_To be done_: Convert each line of the listing below into a row of a Markdown table with the columns "Row" and "Line." Omit the blank lines and the pictures.

_Records provided_:
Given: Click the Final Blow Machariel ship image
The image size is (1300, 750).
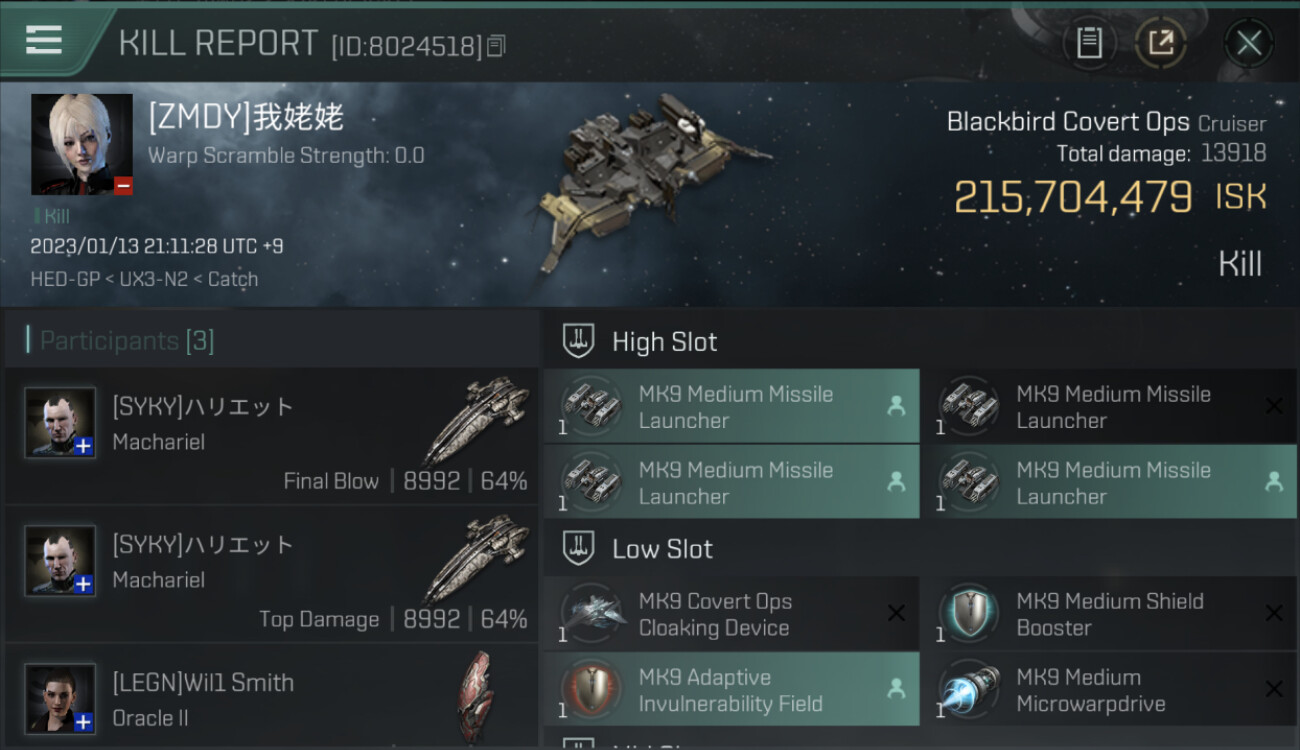Looking at the screenshot, I should 476,420.
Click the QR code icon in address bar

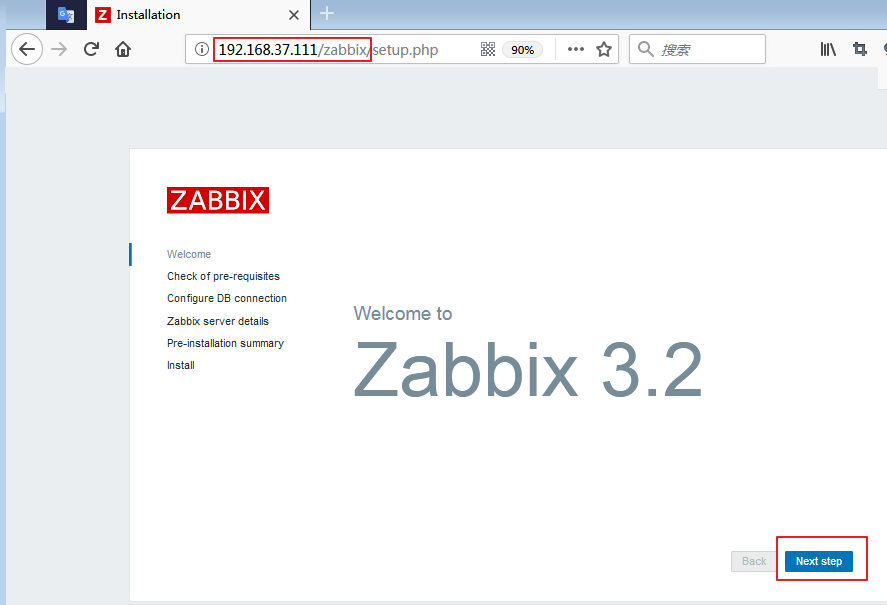[488, 49]
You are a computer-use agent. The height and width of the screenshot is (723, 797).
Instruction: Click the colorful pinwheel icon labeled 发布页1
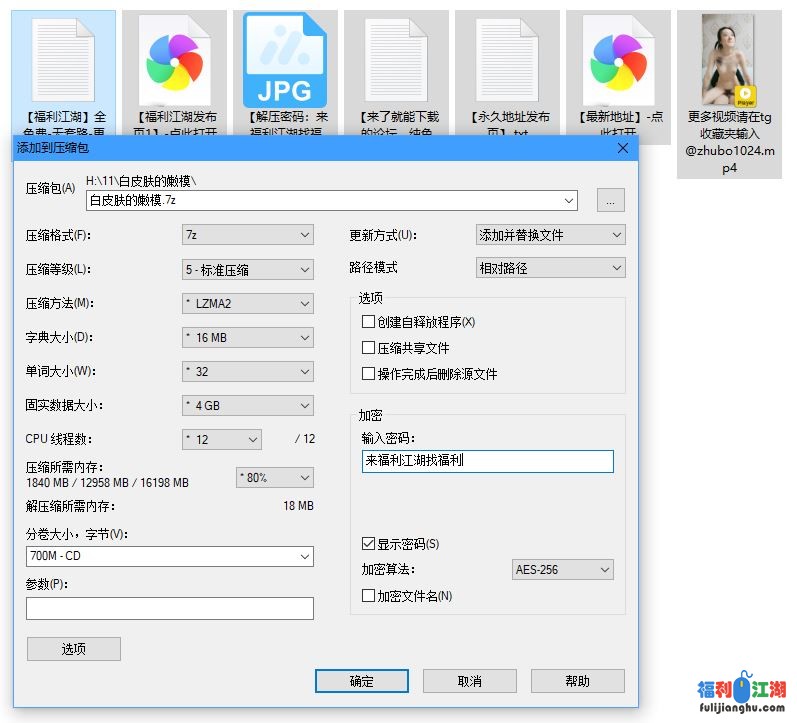[174, 60]
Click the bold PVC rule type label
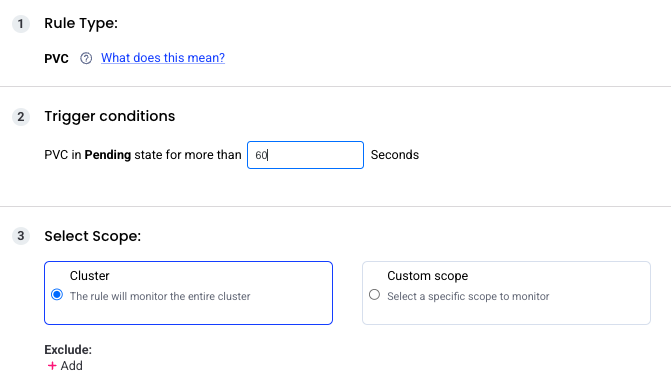 click(56, 59)
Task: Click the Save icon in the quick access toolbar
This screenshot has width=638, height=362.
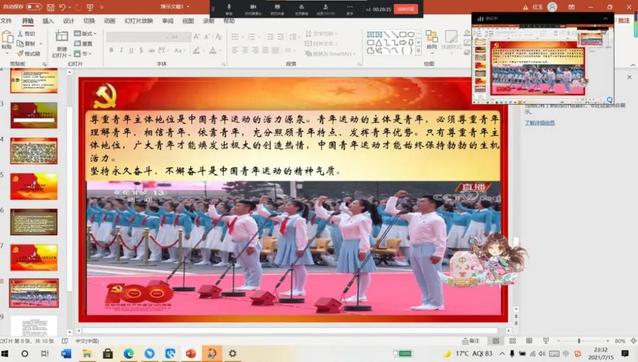Action: tap(50, 7)
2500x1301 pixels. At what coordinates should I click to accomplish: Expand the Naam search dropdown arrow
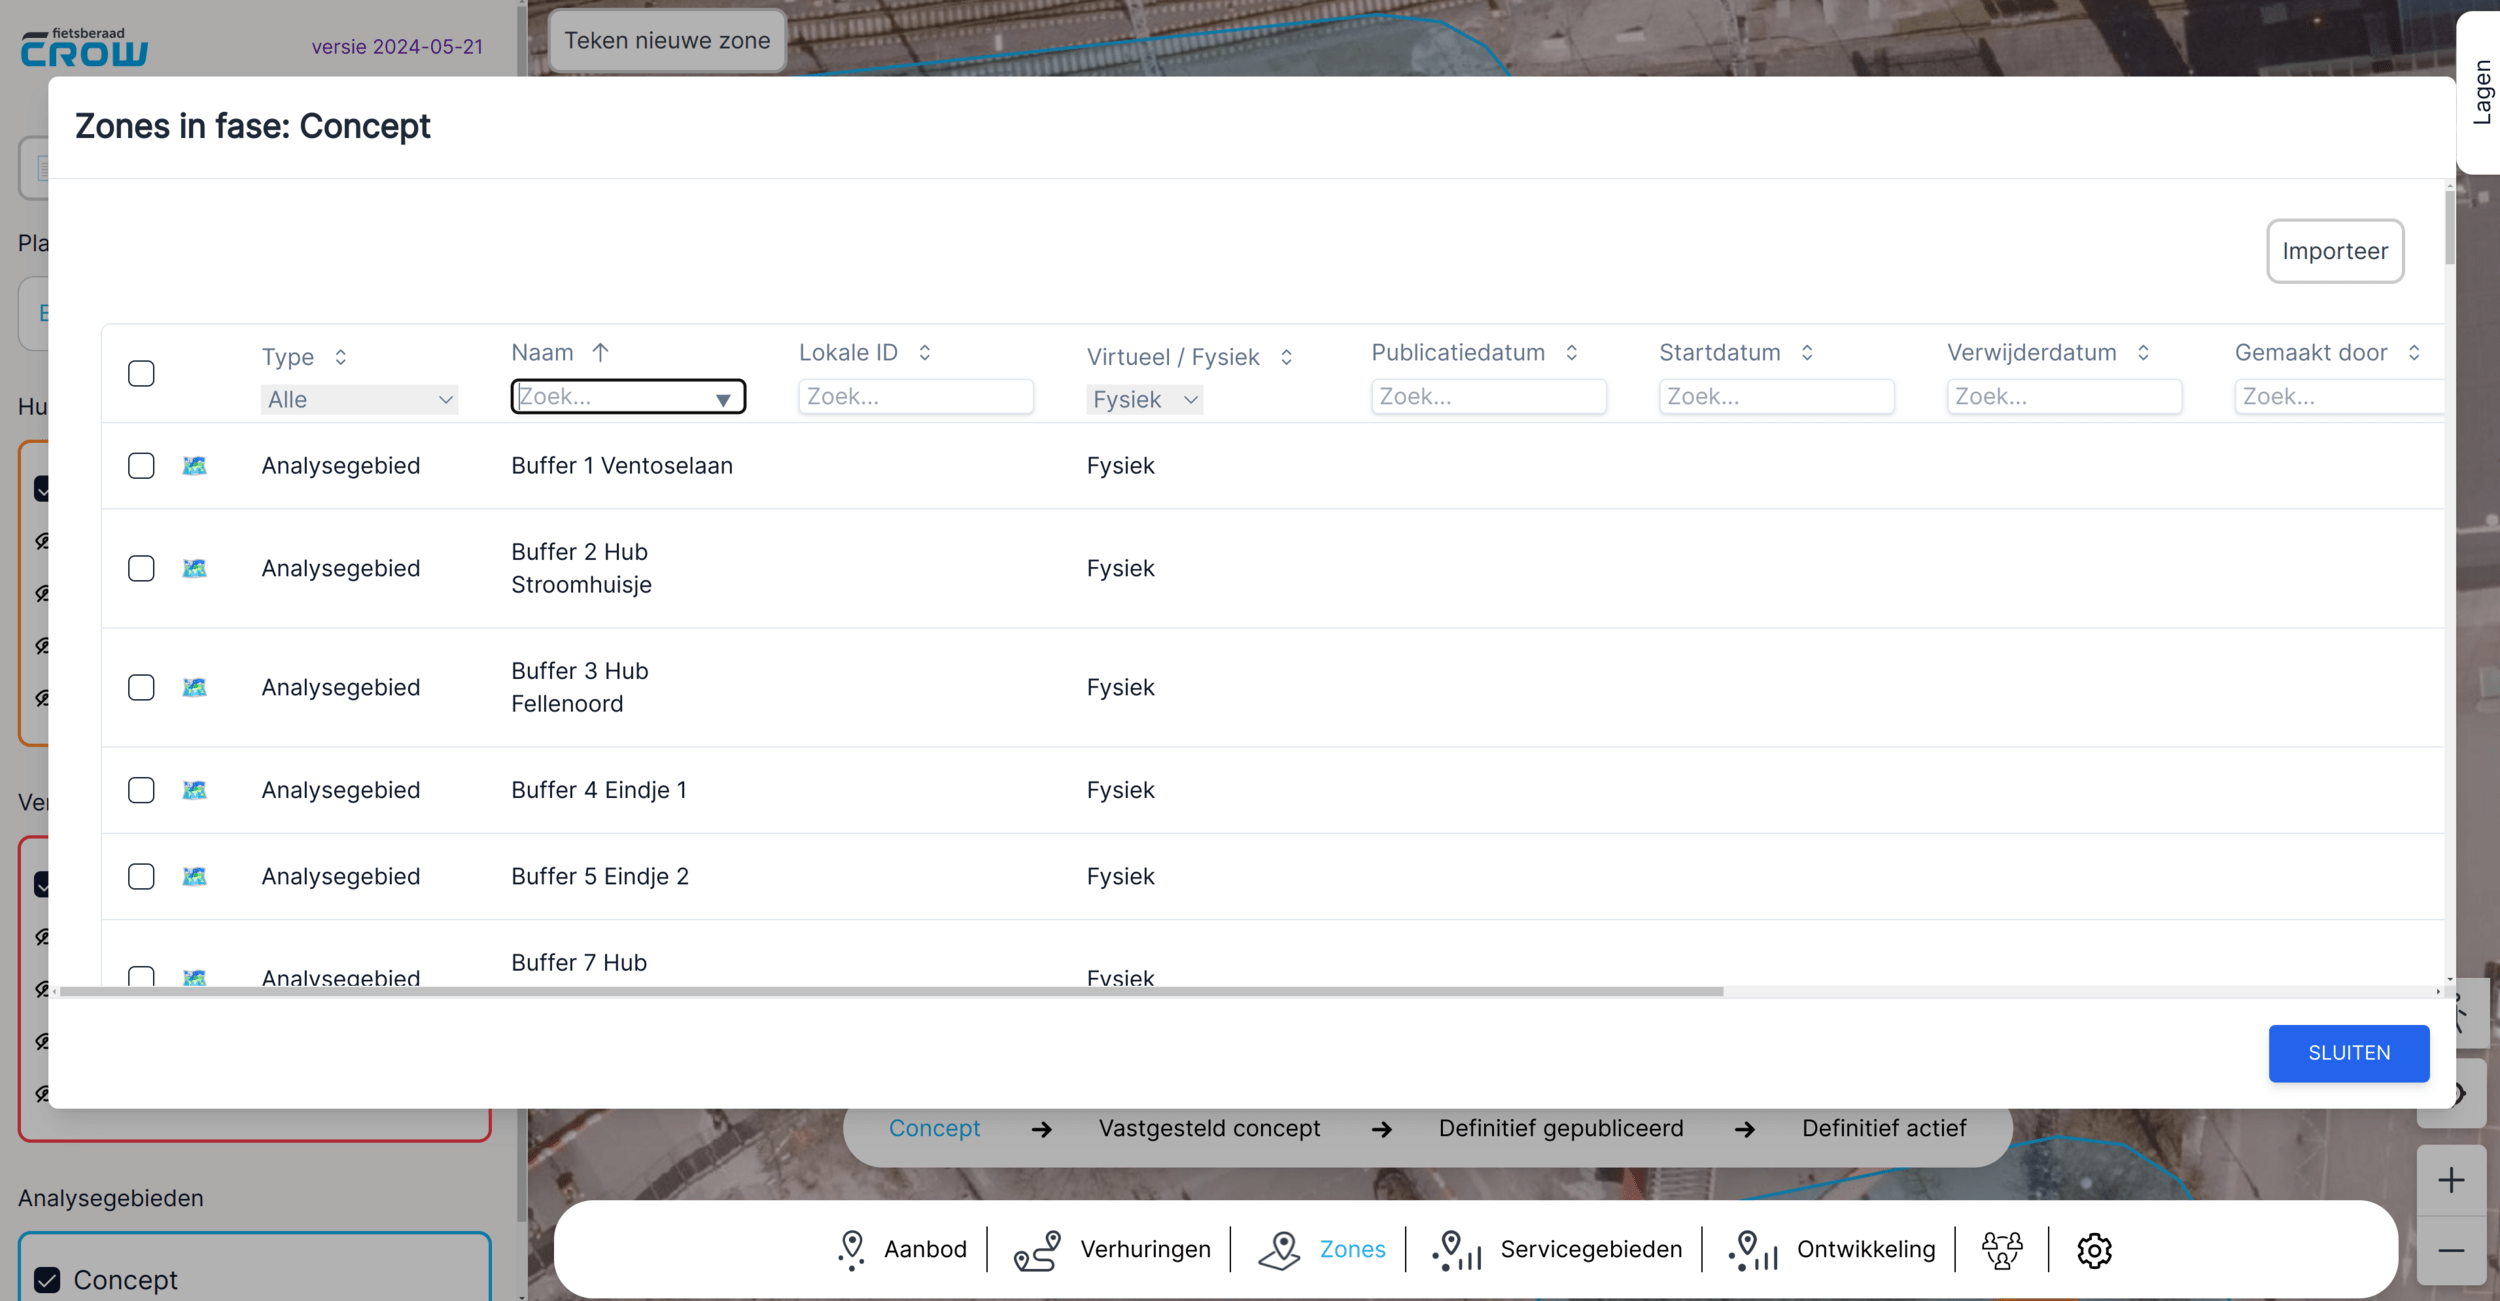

_Reply_:
| Row | Line |
|---|---|
| 1 | Given: Click the Final Blow Machariel ship image |
| 2 | The image size is (1300, 750). |
| 3 | Looking at the screenshot, I should 476,420. |
| 4 | Click the QR code icon in address bar |
| 5 | [488, 49] |
| 6 | You are a computer-use agent. The height and width of the screenshot is (723, 797). |
| 7 | Instruction: Click the colorful pinwheel icon labeled 发布页1 |
| 8 | [174, 60] |
| 9 | Click the bold PVC rule type label |
| 10 |  click(56, 59) |
| 11 | Task: Click the Save icon in the quick access toolbar |
| 12 | This screenshot has width=638, height=362. |
| 13 | Action: tap(50, 7) |
| 14 | 2500x1301 pixels. At what coordinates should I click to accomplish: Expand the Naam search dropdown arrow |